Correlation analysis of the risk score with clinicopathological features and immune infiltration
The characteristics of the clinicopathological features in the high- and low-risk groups are shown by heat maps (Figure 7A), which were closely correlated with the clinical phenotypes. We then analyzed the relationship between the risk score and immune cell infiltration as well as the tumor microenvironment in ESCC. The results of the correlation analysis between the immune-related score and the risk score (Figure 7B, Supplementary Table 2) showed that the stromal and immune scores were comparable between the high- and low-risk groups. However, the estimated score was higher in the high-risk group than in the low-risk group, and the difference was statistically significant (P = 0.03). Differences in the infiltration of 22 immune cell subtypes in the high- and low-risk groups are shown in Figure 7C. GSEA between the high- and low-risk groups showed that the most significantly enriched pathway was the P53 signaling pathway (Figure 7D). Notably, we found consistent results for the Wnt pathway and hypoxia pathway (Figure 7E and 7F). The results reconfirmed that esophageal cancer cells in a hypoxic state could affect the tumor immune microenvironment through an underlying potential regulatory mechanism.
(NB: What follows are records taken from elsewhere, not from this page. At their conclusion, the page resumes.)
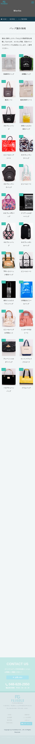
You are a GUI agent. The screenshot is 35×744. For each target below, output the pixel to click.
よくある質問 (27, 718)
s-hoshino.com (22, 737)
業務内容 (27, 715)
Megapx (9, 737)
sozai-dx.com (30, 737)
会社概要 (9, 718)
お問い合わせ (26, 724)
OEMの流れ (9, 723)
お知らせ (27, 720)
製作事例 (12, 19)
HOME (4, 19)
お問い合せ (17, 678)
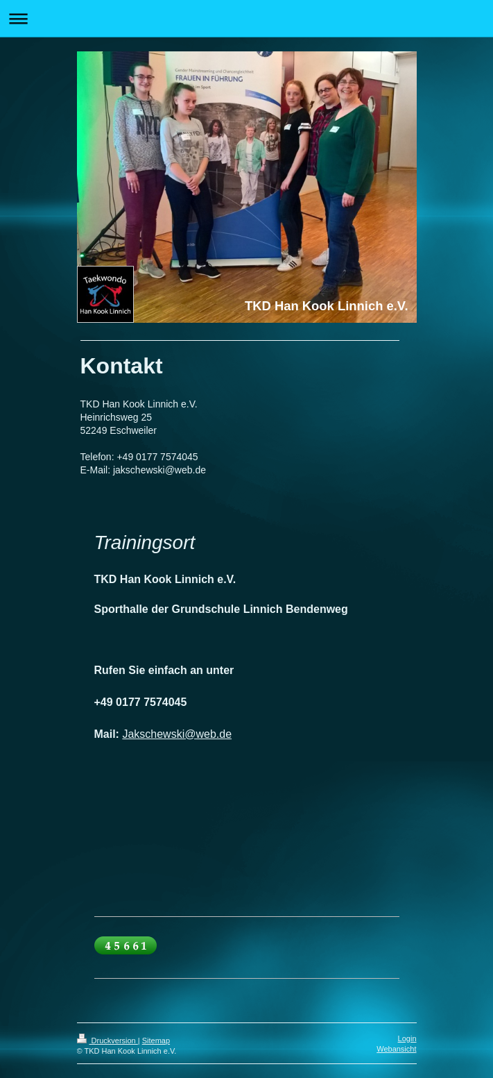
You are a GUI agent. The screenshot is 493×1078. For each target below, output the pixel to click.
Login (407, 1038)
Validation of the expression of selected HRGs
To verify the accuracy of the abovementioned HRGs obtained from previous analyses, we further detected the protein expression levels of BGN and IL-18 according to previous publications and antibody availability. The clinical details of the 232 patients involved are presented in Table 1. The results of IHC-based staining of TMA showed that BGN was highly expressed in these ESCC samples and mainly localized to the cytoplasm of cancer cells (Figure 8A-D). IL-18 is normally expressed in cancerous tissues, with a significantly higher percentage of expression in normal tissues than in tumor tissues (Figure 8E-H). Moreover, the survival analysis suggested that patients with higher BGN expression were predicted to have poorer survival (Figure 8I). In contrast, patients with high expression of IL-18 showed better overall survival (Figure 8J). The chi–squared test indicated that high BGN expression was notably associated with tumor size, tumor invasion, and lymph node metastasis (P < 0.05 for all) of patients with ESCC (Table 1). For IL-18, no significant correlation between the IL-18 level and clinicopathological factor except lymph node metastasis (P < 0.001), was observed.